**Selected extract**.
§ §
Worksheets for Algebra II, Module 1, Lesson 37

Solutions for Algebra II, Module 1, Lesson 37

Classwork

Opening Exercise

Solve each equation for 𝑥.

a. 𝑥 − 1 = 0

b. 𝑥 + 1 = 0

c. 𝑥^{2} − 1 = 0

d. 𝑥^{2} + 1 = 0

Example 1: Addition with Complex Numbers

Compute (3 + 4𝑖)+ (7 − 20𝑖).

Example 2: Subtraction with Complex Numbers

Compute (3 + 4𝑖)− (7 − 20𝑖).

Example 3: Multiplication with Complex Numbers

Compute (1 + 2𝑖)(1 − 2𝑖).

Example 4: Multiplication with Complex Numbers

Verify that −1+ 2𝑖 and −1− 2𝑖 are solutions to 𝑥^{2} + 2𝑥 +5 = 0

Lesson Summary

Multiplication by 𝑖 rotates every complex number in the complex plane by 90° about the origin.

Every complex number is in the form 𝑎 + 𝑏𝑖, where 𝑎 is the real part and 𝑏 is the imaginary part of the number. Real numbers are also complex numbers; the real number 𝑎 can be written as the complex number 𝑎 +0𝑖. Numbers of the form 𝑏𝑖, for real numbers 𝑏, are called imaginary numbers.
§ §
**Item position data**.
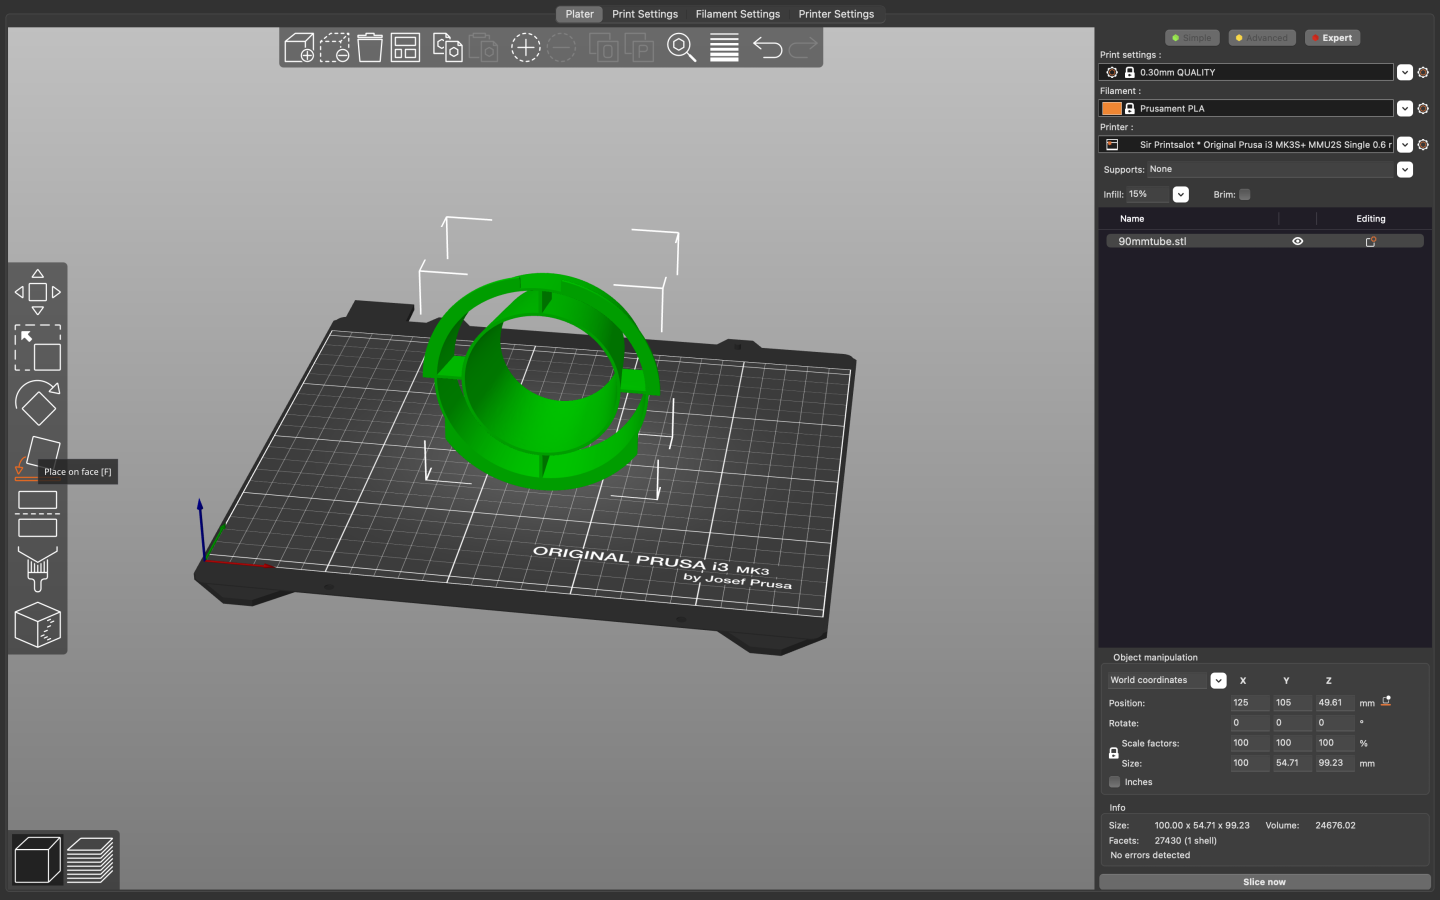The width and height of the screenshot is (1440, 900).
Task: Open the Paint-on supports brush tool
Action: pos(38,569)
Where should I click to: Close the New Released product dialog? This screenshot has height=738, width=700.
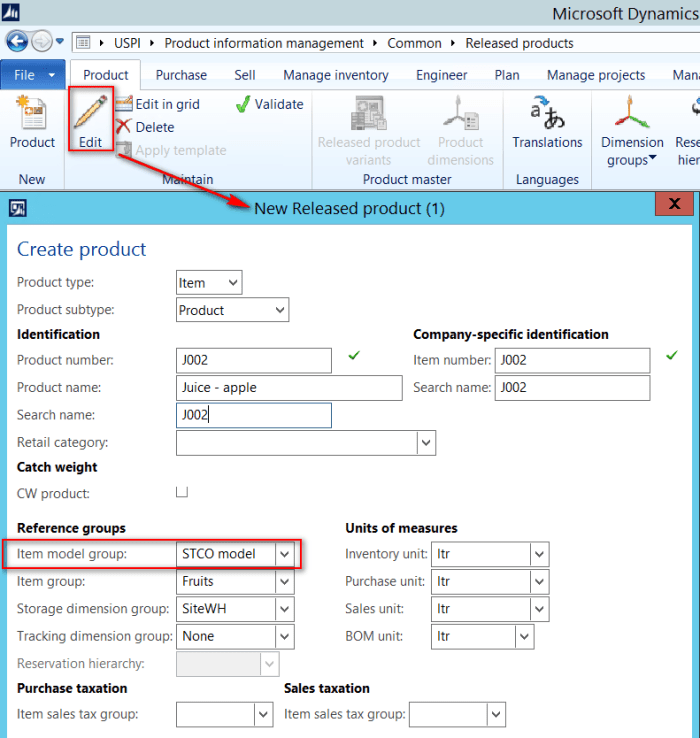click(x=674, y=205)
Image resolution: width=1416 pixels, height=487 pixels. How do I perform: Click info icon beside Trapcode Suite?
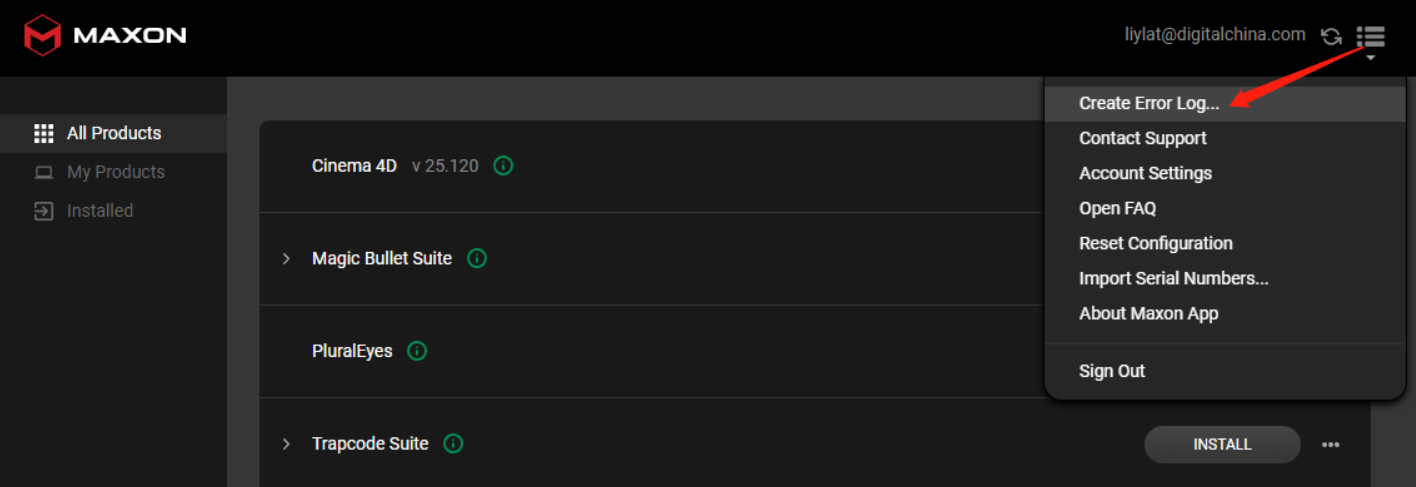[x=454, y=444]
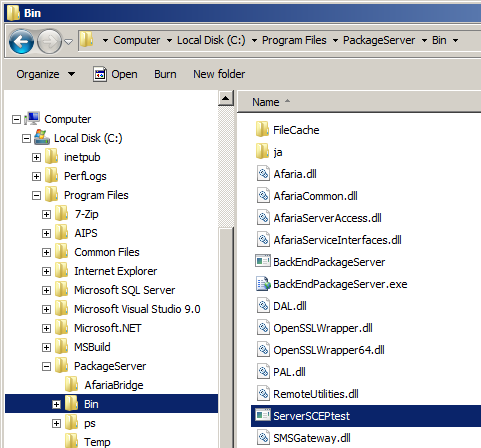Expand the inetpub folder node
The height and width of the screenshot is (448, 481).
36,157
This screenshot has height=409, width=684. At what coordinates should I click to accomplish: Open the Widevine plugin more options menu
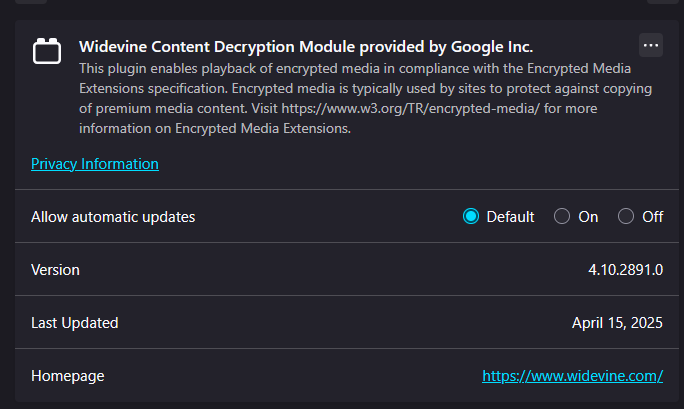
§ §
**Given task 1**.
Decide whether each statement agrees with the lesson worksheet: (a) Multiplying by 𝑖 rotates a complex number 180° about the origin. (b) Real numbers are also complex numbers. (c) In 𝑎 + 𝑏𝑖, 𝑏 is the real part. For each, answer yes or no and quote the deciding words.
**Given task 2**.
Transcribe the lesson worksheet text between "Every complex number is" and "called imaginary numbers.", inclusive.

**Exercise answer 1**.
(a) No: "Multiplication by 𝑖 rotates every complex number in the complex plane by 90° about the origin."
(b) Yes: "Real numbers are also complex numbers"
(c) No: "where 𝑎 is the real part and 𝑏 is the imaginary part of the number"

**Exercise answer 2**.
Every complex number is in the form 𝑎 + 𝑏𝑖, where 𝑎 is the real part and 𝑏 is the imaginary part of the number. Real numbers are also complex numbers; the real number 𝑎 can be written as the complex number 𝑎 +0𝑖. Numbers of the form 𝑏𝑖, for real numbers 𝑏, are called imaginary numbers.